Task description:
Reproduce all of the data, making sure that no line differs from the original.

Information:
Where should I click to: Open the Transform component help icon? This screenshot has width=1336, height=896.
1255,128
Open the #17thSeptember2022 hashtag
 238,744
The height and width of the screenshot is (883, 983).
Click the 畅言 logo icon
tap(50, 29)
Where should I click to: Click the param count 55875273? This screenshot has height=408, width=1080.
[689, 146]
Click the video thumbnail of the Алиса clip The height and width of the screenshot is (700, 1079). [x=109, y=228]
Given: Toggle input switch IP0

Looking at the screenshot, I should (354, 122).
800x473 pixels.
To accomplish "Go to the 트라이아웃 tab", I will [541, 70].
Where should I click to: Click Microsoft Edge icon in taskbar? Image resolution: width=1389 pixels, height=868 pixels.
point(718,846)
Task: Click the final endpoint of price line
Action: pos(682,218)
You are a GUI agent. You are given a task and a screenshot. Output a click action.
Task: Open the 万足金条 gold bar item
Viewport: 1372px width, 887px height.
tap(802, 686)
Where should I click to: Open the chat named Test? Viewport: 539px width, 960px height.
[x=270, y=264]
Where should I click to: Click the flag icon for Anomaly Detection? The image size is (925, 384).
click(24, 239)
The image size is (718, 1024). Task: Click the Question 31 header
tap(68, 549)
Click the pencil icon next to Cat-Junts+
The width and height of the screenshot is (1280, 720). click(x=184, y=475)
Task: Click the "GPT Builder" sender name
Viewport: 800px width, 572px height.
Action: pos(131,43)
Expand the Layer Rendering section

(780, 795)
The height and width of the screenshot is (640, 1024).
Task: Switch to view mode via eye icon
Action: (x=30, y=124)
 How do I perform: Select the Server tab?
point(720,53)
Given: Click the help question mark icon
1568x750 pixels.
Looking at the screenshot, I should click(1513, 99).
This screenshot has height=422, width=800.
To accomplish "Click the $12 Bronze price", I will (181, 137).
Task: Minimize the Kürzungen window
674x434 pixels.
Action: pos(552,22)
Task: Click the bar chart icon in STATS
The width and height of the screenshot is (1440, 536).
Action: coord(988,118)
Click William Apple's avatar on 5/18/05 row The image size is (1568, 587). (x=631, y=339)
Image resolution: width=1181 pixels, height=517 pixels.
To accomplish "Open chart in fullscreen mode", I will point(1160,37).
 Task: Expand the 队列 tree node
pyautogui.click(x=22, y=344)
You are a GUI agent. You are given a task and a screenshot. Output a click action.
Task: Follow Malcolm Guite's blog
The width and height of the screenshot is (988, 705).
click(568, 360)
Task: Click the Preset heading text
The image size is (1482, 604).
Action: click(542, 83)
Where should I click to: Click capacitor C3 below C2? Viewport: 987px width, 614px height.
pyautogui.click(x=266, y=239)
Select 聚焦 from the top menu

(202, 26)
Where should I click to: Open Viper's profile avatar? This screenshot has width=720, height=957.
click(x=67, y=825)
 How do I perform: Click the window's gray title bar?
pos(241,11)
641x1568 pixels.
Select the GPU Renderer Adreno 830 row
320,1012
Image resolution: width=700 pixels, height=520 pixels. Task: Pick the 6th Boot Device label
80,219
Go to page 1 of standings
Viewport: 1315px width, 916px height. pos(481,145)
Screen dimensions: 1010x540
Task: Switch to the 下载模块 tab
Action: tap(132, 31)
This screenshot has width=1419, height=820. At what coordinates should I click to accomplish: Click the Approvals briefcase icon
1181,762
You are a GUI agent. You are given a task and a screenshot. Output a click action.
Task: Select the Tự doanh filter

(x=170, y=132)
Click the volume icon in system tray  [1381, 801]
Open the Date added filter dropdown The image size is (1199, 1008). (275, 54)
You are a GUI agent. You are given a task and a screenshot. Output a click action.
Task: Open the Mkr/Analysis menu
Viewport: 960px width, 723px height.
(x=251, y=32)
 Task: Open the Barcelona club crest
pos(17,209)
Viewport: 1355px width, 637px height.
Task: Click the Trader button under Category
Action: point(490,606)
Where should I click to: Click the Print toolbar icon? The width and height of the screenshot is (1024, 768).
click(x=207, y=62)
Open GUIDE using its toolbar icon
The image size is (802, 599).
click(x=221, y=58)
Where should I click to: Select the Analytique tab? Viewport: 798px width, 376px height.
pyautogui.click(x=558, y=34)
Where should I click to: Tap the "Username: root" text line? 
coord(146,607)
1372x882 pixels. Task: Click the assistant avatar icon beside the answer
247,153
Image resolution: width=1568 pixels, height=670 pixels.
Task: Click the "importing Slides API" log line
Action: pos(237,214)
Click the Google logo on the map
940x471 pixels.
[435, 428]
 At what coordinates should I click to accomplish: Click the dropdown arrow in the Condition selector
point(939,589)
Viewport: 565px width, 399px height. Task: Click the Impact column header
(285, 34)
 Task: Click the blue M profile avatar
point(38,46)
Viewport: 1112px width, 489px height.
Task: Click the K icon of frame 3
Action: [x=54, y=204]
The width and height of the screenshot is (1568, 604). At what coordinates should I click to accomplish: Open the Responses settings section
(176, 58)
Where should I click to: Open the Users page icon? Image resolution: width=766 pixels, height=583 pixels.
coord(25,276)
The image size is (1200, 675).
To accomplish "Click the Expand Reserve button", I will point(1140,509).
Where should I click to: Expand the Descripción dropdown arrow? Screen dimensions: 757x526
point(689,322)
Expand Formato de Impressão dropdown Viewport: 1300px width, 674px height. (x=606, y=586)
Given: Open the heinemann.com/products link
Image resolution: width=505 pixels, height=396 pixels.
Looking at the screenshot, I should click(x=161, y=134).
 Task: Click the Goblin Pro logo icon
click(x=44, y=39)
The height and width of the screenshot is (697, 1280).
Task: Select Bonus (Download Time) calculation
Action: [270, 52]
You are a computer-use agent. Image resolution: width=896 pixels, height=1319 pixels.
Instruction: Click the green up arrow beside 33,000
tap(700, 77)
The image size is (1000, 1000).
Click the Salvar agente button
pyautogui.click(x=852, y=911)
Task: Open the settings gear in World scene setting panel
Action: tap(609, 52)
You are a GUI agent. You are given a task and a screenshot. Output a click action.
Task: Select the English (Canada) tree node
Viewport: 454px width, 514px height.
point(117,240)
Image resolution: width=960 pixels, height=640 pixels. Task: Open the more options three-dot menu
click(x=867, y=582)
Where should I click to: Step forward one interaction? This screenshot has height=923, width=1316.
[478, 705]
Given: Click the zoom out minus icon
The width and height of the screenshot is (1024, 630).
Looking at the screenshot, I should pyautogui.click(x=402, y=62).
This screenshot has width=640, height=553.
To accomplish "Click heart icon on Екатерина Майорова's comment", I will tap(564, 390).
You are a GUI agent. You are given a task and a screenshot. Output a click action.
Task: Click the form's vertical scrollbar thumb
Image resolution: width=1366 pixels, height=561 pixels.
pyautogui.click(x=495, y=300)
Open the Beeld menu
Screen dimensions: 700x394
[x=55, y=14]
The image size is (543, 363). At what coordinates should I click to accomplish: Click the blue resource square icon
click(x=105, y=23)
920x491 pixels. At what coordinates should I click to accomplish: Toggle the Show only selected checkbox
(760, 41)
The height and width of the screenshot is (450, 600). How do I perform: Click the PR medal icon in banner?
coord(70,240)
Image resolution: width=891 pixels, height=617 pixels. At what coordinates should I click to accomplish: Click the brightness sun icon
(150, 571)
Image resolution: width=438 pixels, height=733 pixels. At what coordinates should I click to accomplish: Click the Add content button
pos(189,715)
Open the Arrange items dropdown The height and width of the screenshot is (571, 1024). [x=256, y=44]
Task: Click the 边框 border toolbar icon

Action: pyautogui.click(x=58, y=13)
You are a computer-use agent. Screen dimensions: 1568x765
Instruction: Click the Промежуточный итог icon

Answer to this exercise:
Where should I click to: Open the Transform component help icon? This screenshot has width=1336, height=896.
1255,128
Open the #17thSeptember2022 hashtag
 238,744
The height and width of the screenshot is (883, 983).
Click the 畅言 logo icon
tap(50, 29)
Where should I click to: Click the param count 55875273? This screenshot has height=408, width=1080.
[689, 146]
Click the video thumbnail of the Алиса clip The height and width of the screenshot is (700, 1079). [x=109, y=228]
Given: Toggle input switch IP0

Looking at the screenshot, I should (354, 122).
800x473 pixels.
To accomplish "Go to the 트라이아웃 tab", I will [541, 70].
Where should I click to: Click Microsoft Edge icon in taskbar? Image resolution: width=1389 pixels, height=868 pixels.
point(718,846)
Task: Click the final endpoint of price line
Action: pos(682,218)
You are a GUI agent. You are given a task and a screenshot. Output a click action.
Task: Open the 万足金条 gold bar item
Viewport: 1372px width, 887px height.
tap(802, 686)
Where should I click to: Open the chat named Test? Viewport: 539px width, 960px height.
[x=270, y=264]
Where should I click to: Click the flag icon for Anomaly Detection? The image size is (925, 384).
click(24, 239)
The image size is (718, 1024). Task: Click the Question 31 header
tap(68, 549)
Click the pencil icon next to Cat-Junts+
The width and height of the screenshot is (1280, 720). click(x=184, y=475)
Task: Click the "GPT Builder" sender name
Viewport: 800px width, 572px height.
Action: pos(131,43)
Expand the Layer Rendering section

(780, 795)
The height and width of the screenshot is (640, 1024).
Task: Switch to view mode via eye icon
Action: (x=30, y=124)
 How do I perform: Select the Server tab?
point(720,53)
Given: Click the help question mark icon
1568x750 pixels.
Looking at the screenshot, I should click(1513, 99).
This screenshot has height=422, width=800.
To accomplish "Click the $12 Bronze price", I will (181, 137).
Task: Minimize the Kürzungen window
674x434 pixels.
Action: pos(552,22)
Task: Click the bar chart icon in STATS
The width and height of the screenshot is (1440, 536).
Action: coord(988,118)
Click William Apple's avatar on 5/18/05 row The image size is (1568, 587). (x=631, y=339)
Image resolution: width=1181 pixels, height=517 pixels.
To accomplish "Open chart in fullscreen mode", I will point(1160,37).
 Task: Expand the 队列 tree node
pyautogui.click(x=22, y=344)
You are a GUI agent. You are given a task and a screenshot. Output a click action.
Task: Follow Malcolm Guite's blog
The width and height of the screenshot is (988, 705).
click(568, 360)
Task: Click the Preset heading text
The image size is (1482, 604).
Action: click(542, 83)
Where should I click to: Click capacitor C3 below C2? Viewport: 987px width, 614px height.
pyautogui.click(x=266, y=239)
Select 聚焦 from the top menu

(202, 26)
Where should I click to: Open Viper's profile avatar? This screenshot has width=720, height=957.
click(x=67, y=825)
 How do I perform: Click the window's gray title bar?
pos(241,11)
641x1568 pixels.
Select the GPU Renderer Adreno 830 row
320,1012
Image resolution: width=700 pixels, height=520 pixels. Task: Pick the 6th Boot Device label
80,219
Go to page 1 of standings
Viewport: 1315px width, 916px height. pos(481,145)
Screen dimensions: 1010x540
Task: Switch to the 下载模块 tab
Action: tap(132, 31)
This screenshot has width=1419, height=820. At what coordinates should I click to accomplish: Click the Approvals briefcase icon
1181,762
You are a GUI agent. You are given a task and a screenshot. Output a click action.
Task: Select the Tự doanh filter

(x=170, y=132)
Click the volume icon in system tray  [1381, 801]
Open the Date added filter dropdown The image size is (1199, 1008). (275, 54)
You are a GUI agent. You are given a task and a screenshot. Output a click action.
Task: Open the Mkr/Analysis menu
Viewport: 960px width, 723px height.
(x=251, y=32)
 Task: Open the Barcelona club crest
pos(17,209)
Viewport: 1355px width, 637px height.
Task: Click the Trader button under Category
Action: point(490,606)
Where should I click to: Click the Print toolbar icon? The width and height of the screenshot is (1024, 768).
click(x=207, y=62)
Open GUIDE using its toolbar icon
The image size is (802, 599).
click(x=221, y=58)
Where should I click to: Select the Analytique tab? Viewport: 798px width, 376px height.
pyautogui.click(x=558, y=34)
Where should I click to: Tap the "Username: root" text line? 
coord(146,607)
1372x882 pixels. Task: Click the assistant avatar icon beside the answer
247,153
Image resolution: width=1568 pixels, height=670 pixels.
Task: Click the "importing Slides API" log line
Action: pos(237,214)
Click the Google logo on the map
940x471 pixels.
[435, 428]
 At what coordinates should I click to accomplish: Click the dropdown arrow in the Condition selector
point(939,589)
Viewport: 565px width, 399px height. Task: Click the Impact column header
(285, 34)
 Task: Click the blue M profile avatar
point(38,46)
Viewport: 1112px width, 489px height.
Task: Click the K icon of frame 3
Action: [x=54, y=204]
The width and height of the screenshot is (1568, 604). At what coordinates should I click to accomplish: Open the Responses settings section
(176, 58)
Where should I click to: Open the Users page icon? Image resolution: width=766 pixels, height=583 pixels.
coord(25,276)
The image size is (1200, 675).
To accomplish "Click the Expand Reserve button", I will point(1140,509).
Where should I click to: Expand the Descripción dropdown arrow? Screen dimensions: 757x526
point(689,322)
Expand Formato de Impressão dropdown Viewport: 1300px width, 674px height. (x=606, y=586)
Given: Open the heinemann.com/products link
Image resolution: width=505 pixels, height=396 pixels.
Looking at the screenshot, I should click(x=161, y=134).
 Task: Click the Goblin Pro logo icon
click(x=44, y=39)
The height and width of the screenshot is (697, 1280).
Task: Select Bonus (Download Time) calculation
Action: [270, 52]
You are a computer-use agent. Image resolution: width=896 pixels, height=1319 pixels.
Instruction: Click the green up arrow beside 33,000
tap(700, 77)
The image size is (1000, 1000).
Click the Salvar agente button
pyautogui.click(x=852, y=911)
Task: Open the settings gear in World scene setting panel
Action: tap(609, 52)
You are a GUI agent. You are given a task and a screenshot. Output a click action.
Task: Select the English (Canada) tree node
Viewport: 454px width, 514px height.
point(117,240)
Image resolution: width=960 pixels, height=640 pixels. Task: Open the more options three-dot menu
click(x=867, y=582)
Where should I click to: Step forward one interaction? This screenshot has height=923, width=1316.
[478, 705]
Given: Click the zoom out minus icon
The width and height of the screenshot is (1024, 630).
Looking at the screenshot, I should pyautogui.click(x=402, y=62).
This screenshot has width=640, height=553.
To accomplish "Click heart icon on Екатерина Майорова's comment", I will tap(564, 390).
You are a GUI agent. You are given a task and a screenshot. Output a click action.
Task: Click the form's vertical scrollbar thumb
Image resolution: width=1366 pixels, height=561 pixels.
pyautogui.click(x=495, y=300)
Open the Beeld menu
Screen dimensions: 700x394
[x=55, y=14]
The image size is (543, 363). At what coordinates should I click to accomplish: Click the blue resource square icon
click(x=105, y=23)
920x491 pixels. At what coordinates should I click to accomplish: Toggle the Show only selected checkbox
(760, 41)
The height and width of the screenshot is (450, 600). How do I perform: Click the PR medal icon in banner?
coord(70,240)
Image resolution: width=891 pixels, height=617 pixels. At what coordinates should I click to accomplish: Click the brightness sun icon
(150, 571)
Image resolution: width=438 pixels, height=733 pixels. At what coordinates should I click to accomplish: Click the Add content button
pos(189,715)
Open the Arrange items dropdown The height and width of the screenshot is (571, 1024). [x=256, y=44]
Task: Click the 边框 border toolbar icon

Action: pyautogui.click(x=58, y=13)
You are a computer-use agent. Screen dimensions: 1568x765
Instruction: Click the Промежуточный итог icon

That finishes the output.